Dataset entries:
=====
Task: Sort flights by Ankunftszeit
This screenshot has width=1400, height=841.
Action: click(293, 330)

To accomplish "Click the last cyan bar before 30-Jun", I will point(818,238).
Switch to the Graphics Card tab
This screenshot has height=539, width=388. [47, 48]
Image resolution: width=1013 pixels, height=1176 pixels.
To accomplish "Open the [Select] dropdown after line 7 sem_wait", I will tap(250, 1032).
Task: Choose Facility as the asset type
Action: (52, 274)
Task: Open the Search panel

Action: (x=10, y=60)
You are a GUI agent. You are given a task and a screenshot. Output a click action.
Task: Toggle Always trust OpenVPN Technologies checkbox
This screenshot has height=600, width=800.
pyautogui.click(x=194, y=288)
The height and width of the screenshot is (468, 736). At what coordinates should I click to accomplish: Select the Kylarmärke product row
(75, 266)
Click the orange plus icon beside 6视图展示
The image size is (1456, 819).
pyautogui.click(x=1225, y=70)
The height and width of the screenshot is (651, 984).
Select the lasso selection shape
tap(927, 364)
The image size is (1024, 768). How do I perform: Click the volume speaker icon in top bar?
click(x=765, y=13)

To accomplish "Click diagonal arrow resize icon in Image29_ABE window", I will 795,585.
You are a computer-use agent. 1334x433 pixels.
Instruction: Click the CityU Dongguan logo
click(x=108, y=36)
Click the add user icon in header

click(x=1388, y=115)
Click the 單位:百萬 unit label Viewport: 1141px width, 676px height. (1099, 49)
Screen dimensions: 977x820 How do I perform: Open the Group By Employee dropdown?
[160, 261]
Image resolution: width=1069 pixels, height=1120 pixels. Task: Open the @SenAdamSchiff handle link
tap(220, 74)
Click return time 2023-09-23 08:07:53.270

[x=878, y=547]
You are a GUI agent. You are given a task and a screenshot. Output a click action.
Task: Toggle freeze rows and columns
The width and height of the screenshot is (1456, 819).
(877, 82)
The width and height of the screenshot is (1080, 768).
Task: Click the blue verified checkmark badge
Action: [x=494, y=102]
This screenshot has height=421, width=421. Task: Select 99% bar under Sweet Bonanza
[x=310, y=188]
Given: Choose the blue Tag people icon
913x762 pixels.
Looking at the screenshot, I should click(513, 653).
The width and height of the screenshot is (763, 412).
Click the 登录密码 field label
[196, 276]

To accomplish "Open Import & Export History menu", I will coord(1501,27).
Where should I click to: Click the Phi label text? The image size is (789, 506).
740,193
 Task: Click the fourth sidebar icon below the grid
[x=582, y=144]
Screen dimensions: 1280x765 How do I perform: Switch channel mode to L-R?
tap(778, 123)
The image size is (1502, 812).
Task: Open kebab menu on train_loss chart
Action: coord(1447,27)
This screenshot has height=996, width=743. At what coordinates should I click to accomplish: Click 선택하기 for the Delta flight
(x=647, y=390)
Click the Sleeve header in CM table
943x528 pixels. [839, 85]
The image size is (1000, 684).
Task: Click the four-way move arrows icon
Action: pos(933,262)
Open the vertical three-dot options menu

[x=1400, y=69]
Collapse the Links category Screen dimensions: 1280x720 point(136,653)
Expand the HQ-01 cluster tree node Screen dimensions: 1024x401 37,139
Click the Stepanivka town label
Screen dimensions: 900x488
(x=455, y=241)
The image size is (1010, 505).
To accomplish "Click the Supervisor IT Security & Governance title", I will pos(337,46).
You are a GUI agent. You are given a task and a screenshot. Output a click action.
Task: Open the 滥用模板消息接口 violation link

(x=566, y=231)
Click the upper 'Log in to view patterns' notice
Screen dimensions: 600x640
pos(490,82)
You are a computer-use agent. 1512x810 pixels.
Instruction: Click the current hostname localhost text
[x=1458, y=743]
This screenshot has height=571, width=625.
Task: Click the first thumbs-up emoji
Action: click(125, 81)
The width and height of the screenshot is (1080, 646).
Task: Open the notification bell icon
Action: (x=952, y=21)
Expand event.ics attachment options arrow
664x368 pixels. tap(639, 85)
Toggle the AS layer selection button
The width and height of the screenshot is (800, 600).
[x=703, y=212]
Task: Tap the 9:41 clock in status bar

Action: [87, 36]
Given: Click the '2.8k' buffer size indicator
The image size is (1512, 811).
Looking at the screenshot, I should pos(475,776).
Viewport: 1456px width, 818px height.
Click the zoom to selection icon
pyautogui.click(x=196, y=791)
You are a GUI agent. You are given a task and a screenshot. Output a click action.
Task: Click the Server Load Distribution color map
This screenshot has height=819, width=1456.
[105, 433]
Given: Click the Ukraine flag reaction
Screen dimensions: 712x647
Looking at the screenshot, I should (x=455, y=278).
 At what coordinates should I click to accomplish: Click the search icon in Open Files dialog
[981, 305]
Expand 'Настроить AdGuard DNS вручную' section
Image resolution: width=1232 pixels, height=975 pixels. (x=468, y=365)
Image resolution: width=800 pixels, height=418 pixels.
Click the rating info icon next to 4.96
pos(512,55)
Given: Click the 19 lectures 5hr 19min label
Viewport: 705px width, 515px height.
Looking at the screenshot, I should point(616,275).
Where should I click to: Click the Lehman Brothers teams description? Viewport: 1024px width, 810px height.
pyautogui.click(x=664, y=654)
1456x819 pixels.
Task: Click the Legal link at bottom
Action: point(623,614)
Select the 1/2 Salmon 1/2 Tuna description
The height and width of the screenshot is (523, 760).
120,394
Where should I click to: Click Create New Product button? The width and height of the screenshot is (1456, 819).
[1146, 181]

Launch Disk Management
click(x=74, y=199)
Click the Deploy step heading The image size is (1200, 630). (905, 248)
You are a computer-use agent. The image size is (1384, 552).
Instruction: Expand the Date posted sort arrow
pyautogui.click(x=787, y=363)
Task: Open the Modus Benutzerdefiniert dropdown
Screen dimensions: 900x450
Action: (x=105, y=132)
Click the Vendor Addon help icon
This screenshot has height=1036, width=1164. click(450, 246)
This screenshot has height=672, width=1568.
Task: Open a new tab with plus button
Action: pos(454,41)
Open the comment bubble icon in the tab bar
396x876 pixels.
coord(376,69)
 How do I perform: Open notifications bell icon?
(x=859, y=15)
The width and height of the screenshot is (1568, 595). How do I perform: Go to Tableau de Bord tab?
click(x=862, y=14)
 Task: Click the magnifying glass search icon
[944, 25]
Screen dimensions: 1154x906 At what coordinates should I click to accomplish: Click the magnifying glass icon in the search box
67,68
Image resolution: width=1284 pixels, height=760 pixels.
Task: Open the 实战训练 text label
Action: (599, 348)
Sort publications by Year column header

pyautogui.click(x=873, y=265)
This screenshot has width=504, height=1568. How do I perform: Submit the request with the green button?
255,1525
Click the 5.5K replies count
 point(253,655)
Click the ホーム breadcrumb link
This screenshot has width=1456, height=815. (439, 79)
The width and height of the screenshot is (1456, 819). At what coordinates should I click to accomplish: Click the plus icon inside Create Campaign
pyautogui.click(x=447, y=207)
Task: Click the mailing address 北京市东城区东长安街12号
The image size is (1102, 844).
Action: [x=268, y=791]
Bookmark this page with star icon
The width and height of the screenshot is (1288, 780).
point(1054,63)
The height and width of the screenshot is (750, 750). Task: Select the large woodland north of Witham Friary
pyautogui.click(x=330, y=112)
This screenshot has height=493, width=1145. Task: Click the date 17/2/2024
=====
STATED TASK: Reproduce every one of the dataset entries above verbatim, line for line and without any alteration.

ANSWER:
Task: Sort flights by Ankunftszeit
This screenshot has width=1400, height=841.
Action: click(293, 330)

To accomplish "Click the last cyan bar before 30-Jun", I will point(818,238).
Switch to the Graphics Card tab
This screenshot has height=539, width=388. [47, 48]
Image resolution: width=1013 pixels, height=1176 pixels.
To accomplish "Open the [Select] dropdown after line 7 sem_wait", I will tap(250, 1032).
Task: Choose Facility as the asset type
Action: (52, 274)
Task: Open the Search panel

Action: (x=10, y=60)
You are a GUI agent. You are given a task and a screenshot. Output a click action.
Task: Toggle Always trust OpenVPN Technologies checkbox
This screenshot has height=600, width=800.
pyautogui.click(x=194, y=288)
The height and width of the screenshot is (468, 736). At what coordinates should I click to accomplish: Select the Kylarmärke product row
(75, 266)
Click the orange plus icon beside 6视图展示
The image size is (1456, 819).
pyautogui.click(x=1225, y=70)
The height and width of the screenshot is (651, 984).
Select the lasso selection shape
tap(927, 364)
The image size is (1024, 768). How do I perform: Click the volume speaker icon in top bar?
click(x=765, y=13)

To accomplish "Click diagonal arrow resize icon in Image29_ABE window", I will 795,585.
You are a computer-use agent. 1334x433 pixels.
Instruction: Click the CityU Dongguan logo
click(x=108, y=36)
Click the add user icon in header

click(x=1388, y=115)
Click the 單位:百萬 unit label Viewport: 1141px width, 676px height. (1099, 49)
Screen dimensions: 977x820 How do I perform: Open the Group By Employee dropdown?
[160, 261]
Image resolution: width=1069 pixels, height=1120 pixels. Task: Open the @SenAdamSchiff handle link
tap(220, 74)
Click return time 2023-09-23 08:07:53.270

[x=878, y=547]
You are a GUI agent. You are given a task and a screenshot. Output a click action.
Task: Toggle freeze rows and columns
The width and height of the screenshot is (1456, 819).
(877, 82)
The width and height of the screenshot is (1080, 768).
Task: Click the blue verified checkmark badge
Action: [x=494, y=102]
This screenshot has height=421, width=421. Task: Select 99% bar under Sweet Bonanza
[x=310, y=188]
Given: Choose the blue Tag people icon
913x762 pixels.
Looking at the screenshot, I should click(513, 653).
The width and height of the screenshot is (763, 412).
Click the 登录密码 field label
[196, 276]

To accomplish "Open Import & Export History menu", I will coord(1501,27).
Where should I click to: Click the Phi label text? The image size is (789, 506).
740,193
 Task: Click the fourth sidebar icon below the grid
[x=582, y=144]
Screen dimensions: 1280x765 How do I perform: Switch channel mode to L-R?
tap(778, 123)
The image size is (1502, 812).
Task: Open kebab menu on train_loss chart
Action: coord(1447,27)
This screenshot has height=996, width=743. At what coordinates should I click to accomplish: Click 선택하기 for the Delta flight
(x=647, y=390)
Click the Sleeve header in CM table
943x528 pixels. [839, 85]
The image size is (1000, 684).
Task: Click the four-way move arrows icon
Action: pos(933,262)
Open the vertical three-dot options menu

[x=1400, y=69]
Collapse the Links category Screen dimensions: 1280x720 point(136,653)
Expand the HQ-01 cluster tree node Screen dimensions: 1024x401 37,139
Click the Stepanivka town label
Screen dimensions: 900x488
(x=455, y=241)
The image size is (1010, 505).
To accomplish "Click the Supervisor IT Security & Governance title", I will pos(337,46).
You are a GUI agent. You are given a task and a screenshot. Output a click action.
Task: Open the 滥用模板消息接口 violation link

(x=566, y=231)
Click the upper 'Log in to view patterns' notice
Screen dimensions: 600x640
pos(490,82)
You are a computer-use agent. 1512x810 pixels.
Instruction: Click the current hostname localhost text
[x=1458, y=743]
This screenshot has height=571, width=625.
Task: Click the first thumbs-up emoji
Action: click(125, 81)
The width and height of the screenshot is (1080, 646).
Task: Open the notification bell icon
Action: (x=952, y=21)
Expand event.ics attachment options arrow
664x368 pixels. tap(639, 85)
Toggle the AS layer selection button
The width and height of the screenshot is (800, 600).
[x=703, y=212]
Task: Tap the 9:41 clock in status bar

Action: [87, 36]
Given: Click the '2.8k' buffer size indicator
The image size is (1512, 811).
Looking at the screenshot, I should pos(475,776).
Viewport: 1456px width, 818px height.
Click the zoom to selection icon
pyautogui.click(x=196, y=791)
You are a GUI agent. You are given a task and a screenshot. Output a click action.
Task: Click the Server Load Distribution color map
This screenshot has height=819, width=1456.
[105, 433]
Given: Click the Ukraine flag reaction
Screen dimensions: 712x647
Looking at the screenshot, I should (x=455, y=278).
 At what coordinates should I click to accomplish: Click the search icon in Open Files dialog
[981, 305]
Expand 'Настроить AdGuard DNS вручную' section
Image resolution: width=1232 pixels, height=975 pixels. (x=468, y=365)
Image resolution: width=800 pixels, height=418 pixels.
Click the rating info icon next to 4.96
pos(512,55)
Given: Click the 19 lectures 5hr 19min label
Viewport: 705px width, 515px height.
Looking at the screenshot, I should point(616,275).
Where should I click to: Click the Lehman Brothers teams description? Viewport: 1024px width, 810px height.
pyautogui.click(x=664, y=654)
1456x819 pixels.
Task: Click the Legal link at bottom
Action: point(623,614)
Select the 1/2 Salmon 1/2 Tuna description
The height and width of the screenshot is (523, 760).
120,394
Where should I click to: Click Create New Product button? The width and height of the screenshot is (1456, 819).
[1146, 181]

Launch Disk Management
click(x=74, y=199)
Click the Deploy step heading The image size is (1200, 630). (905, 248)
You are a computer-use agent. The image size is (1384, 552).
Instruction: Expand the Date posted sort arrow
pyautogui.click(x=787, y=363)
Task: Open the Modus Benutzerdefiniert dropdown
Screen dimensions: 900x450
Action: (x=105, y=132)
Click the Vendor Addon help icon
This screenshot has height=1036, width=1164. click(450, 246)
This screenshot has height=672, width=1568.
Task: Open a new tab with plus button
Action: pos(454,41)
Open the comment bubble icon in the tab bar
396x876 pixels.
coord(376,69)
 How do I perform: Open notifications bell icon?
(x=859, y=15)
The width and height of the screenshot is (1568, 595). How do I perform: Go to Tableau de Bord tab?
click(x=862, y=14)
 Task: Click the magnifying glass search icon
[944, 25]
Screen dimensions: 1154x906 At what coordinates should I click to accomplish: Click the magnifying glass icon in the search box
67,68
Image resolution: width=1284 pixels, height=760 pixels.
Task: Open the 实战训练 text label
Action: (599, 348)
Sort publications by Year column header

pyautogui.click(x=873, y=265)
This screenshot has width=504, height=1568. How do I perform: Submit the request with the green button?
255,1525
Click the 5.5K replies count
 point(253,655)
Click the ホーム breadcrumb link
This screenshot has width=1456, height=815. (439, 79)
The width and height of the screenshot is (1456, 819). At what coordinates should I click to accomplish: Click the plus icon inside Create Campaign
pyautogui.click(x=447, y=207)
Task: Click the mailing address 北京市东城区东长安街12号
The image size is (1102, 844).
Action: [x=268, y=791]
Bookmark this page with star icon
The width and height of the screenshot is (1288, 780).
point(1054,63)
The height and width of the screenshot is (750, 750). Task: Select the large woodland north of Witham Friary
pyautogui.click(x=330, y=112)
This screenshot has height=493, width=1145. Task: Click the date 17/2/2024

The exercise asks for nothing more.